Hi everybody ) I'm a student who is learning windows forensic. Recently I learned about Prefetch files and how to analyze them but when I go through my windows prefetch files I can see the creation date for some programs are not correct.
As you can see the creation data for some of them are 2103/2102/2065 and so on ..how is that possible? a windows bug? running windows 10 build 1709.
… when I go through my windows prefetch files I can see the creation date for some programs are not correct.
As you can see the creation data for some of them are 2103/2102/2065 and so on ..how is that possible?
To start with … what exactly is reported in each column? What tool or tools are you using?
Bugs in time stamp translation is not unheard of, but is often tool dependent.
Hello,
I'm using the windows inbuilt feature(sort by>more>choose details(date created)) but I have the Same results with Nirsoft WinPrefetchView.
Hello,
I'm using the windows inbuilt feature(sort by>more>choose details(date created))
Details are extremely important in forensics
1. What columns are being displayed in the screen dump you included? (As you don't include column headers, readers can only guess. But guesses are not useful.)
2. Is the column with the unusual years 'Date created'? Or is it some other time stamp? (The sort feature you mention allows you to sort also by columns that are not shown, so it need not be Date created)
3. What is the column with the 'real' years?
But you also seem to say that you have sorted by Date created, and while coluimn 2 appears to be sorted, it is sorted in reverse … which you don't mention. (And which I'm not sure if Windows Explorer can be convinced of doing … ? – I'm looking at Win10, latest update (10.0.17134.48). )
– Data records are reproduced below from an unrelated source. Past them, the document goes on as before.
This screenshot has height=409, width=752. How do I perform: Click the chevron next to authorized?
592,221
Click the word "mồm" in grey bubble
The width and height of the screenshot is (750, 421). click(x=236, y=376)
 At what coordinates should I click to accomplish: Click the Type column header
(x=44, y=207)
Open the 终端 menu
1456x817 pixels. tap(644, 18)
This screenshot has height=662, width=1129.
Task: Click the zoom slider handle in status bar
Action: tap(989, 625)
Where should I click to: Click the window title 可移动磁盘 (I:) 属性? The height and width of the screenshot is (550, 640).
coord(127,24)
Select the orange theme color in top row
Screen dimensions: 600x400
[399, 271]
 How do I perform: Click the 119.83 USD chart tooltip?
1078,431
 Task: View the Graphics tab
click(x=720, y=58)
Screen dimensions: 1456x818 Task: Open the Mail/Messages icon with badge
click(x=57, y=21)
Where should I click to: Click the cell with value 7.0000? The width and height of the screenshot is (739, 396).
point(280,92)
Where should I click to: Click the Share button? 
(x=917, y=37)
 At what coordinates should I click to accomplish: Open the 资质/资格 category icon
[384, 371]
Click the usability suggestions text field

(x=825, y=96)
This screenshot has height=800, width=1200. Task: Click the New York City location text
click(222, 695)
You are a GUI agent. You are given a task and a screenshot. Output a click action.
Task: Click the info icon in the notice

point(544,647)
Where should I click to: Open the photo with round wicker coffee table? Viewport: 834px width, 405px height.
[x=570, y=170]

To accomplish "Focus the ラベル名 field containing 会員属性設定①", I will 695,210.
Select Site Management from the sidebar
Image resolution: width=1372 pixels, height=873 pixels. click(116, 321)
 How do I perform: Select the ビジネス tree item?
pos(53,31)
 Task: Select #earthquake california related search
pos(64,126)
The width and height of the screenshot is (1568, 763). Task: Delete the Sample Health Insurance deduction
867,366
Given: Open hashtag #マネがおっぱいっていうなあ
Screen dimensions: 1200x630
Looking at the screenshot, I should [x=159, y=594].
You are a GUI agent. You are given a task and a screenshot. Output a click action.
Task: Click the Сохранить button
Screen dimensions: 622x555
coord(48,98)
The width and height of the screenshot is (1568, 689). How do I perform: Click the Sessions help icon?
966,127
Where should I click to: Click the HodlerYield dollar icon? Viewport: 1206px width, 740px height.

And just in case Are there any prefetch files showing empty time stamp fields? If there are, you may want to read
https://articles.forensicfocus.com/2013/04/06/interpretation-of-ntfs-timestamps/
which shows some circumstances in which that may happen. It may also suggest a possible explanation to your basic question.
Many Thanks for the reply ) My bad sorry
the first column is for creation date(i sorted it) and the sconed one is modified time(execution time)also there Is no prefetch file without timestamp.
As you can see the creation date is not normal. and to answer your question the real year is the second column(2018).TY
If you were handed an image to analyse, the timestamps could have been altered. Changing timestamps on disk can be done with one line of code in for each common type
System.IO.File.SetCreationTime("C\Windows\Prefetch\DLLHOST.EXE-A15F3076.pf", Date.Now)
System.IO.File.SetLastAccessTime("C\Windows\Prefetch\DLLHOST.EXE-A15F3076.pf", Date.Now)
System.IO.File.SetLastWriteTime("C\Windows\Prefetch\DLLHOST.EXE-A15F3076.pf", Date.Now)
Never - ever - trust timestamps, always correlate with other events. I can edit them directly on disk as well, but that is slightly more challenging. There are even tools available for anyone to use like Timestomp.
If you were handed an image to analyse, the timestamps could have been altered. Changing timestamps on disk can be done with one line of code in for each common type
System.IO.File.SetCreationTime("C\Windows\Prefetch\DLLHOST.EXE-A15F3076.pf", Date.Now)
System.IO.File.SetLastAccessTime("C\Windows\Prefetch\DLLHOST.EXE-A15F3076.pf", Date.Now)
System.IO.File.SetLastWriteTime("C\Windows\Prefetch\DLLHOST.EXE-A15F3076.pf", Date.Now)
Never - ever - trust timestamps, always correlate with other events. I can edit them directly on disk as well, but that is slightly more challenging. There are even tools available for anyone to use like Timestomp.
thanks for your explanation.so how can I find the real timestamp? how can I analyze the prefetch file without the correct timestamp? ty
how can I analyze the prefetch file without the correct timestamp? ty
Please read this article https://
It could get renewed, since it does not cover Windows 10 and some newer artifacts, but I am sure it will help you.
regards,
Robin
thanks for your explanation.so how can I find the real timestamp? how can I analyze the prefetch file without the correct timestamp? ty
Can you get all the other NTFS timestamps out?
And parse the suspect prefetch files with PEcmd (Eric's prefetch parser)?
Might give you some other clues about the times
thanks for your explanation.so how can I find the real timestamp? how can I analyze the prefetch file without the correct timestamp? ty
Go to the MFT and look up the MFT file record for that file. Parse out all the relevant timestamps yourself from each attribute there.
There is no better validation than you looking at that data and then trying to work out where you tools are taking their interpretation of the data from. Once you have that you can investigate further.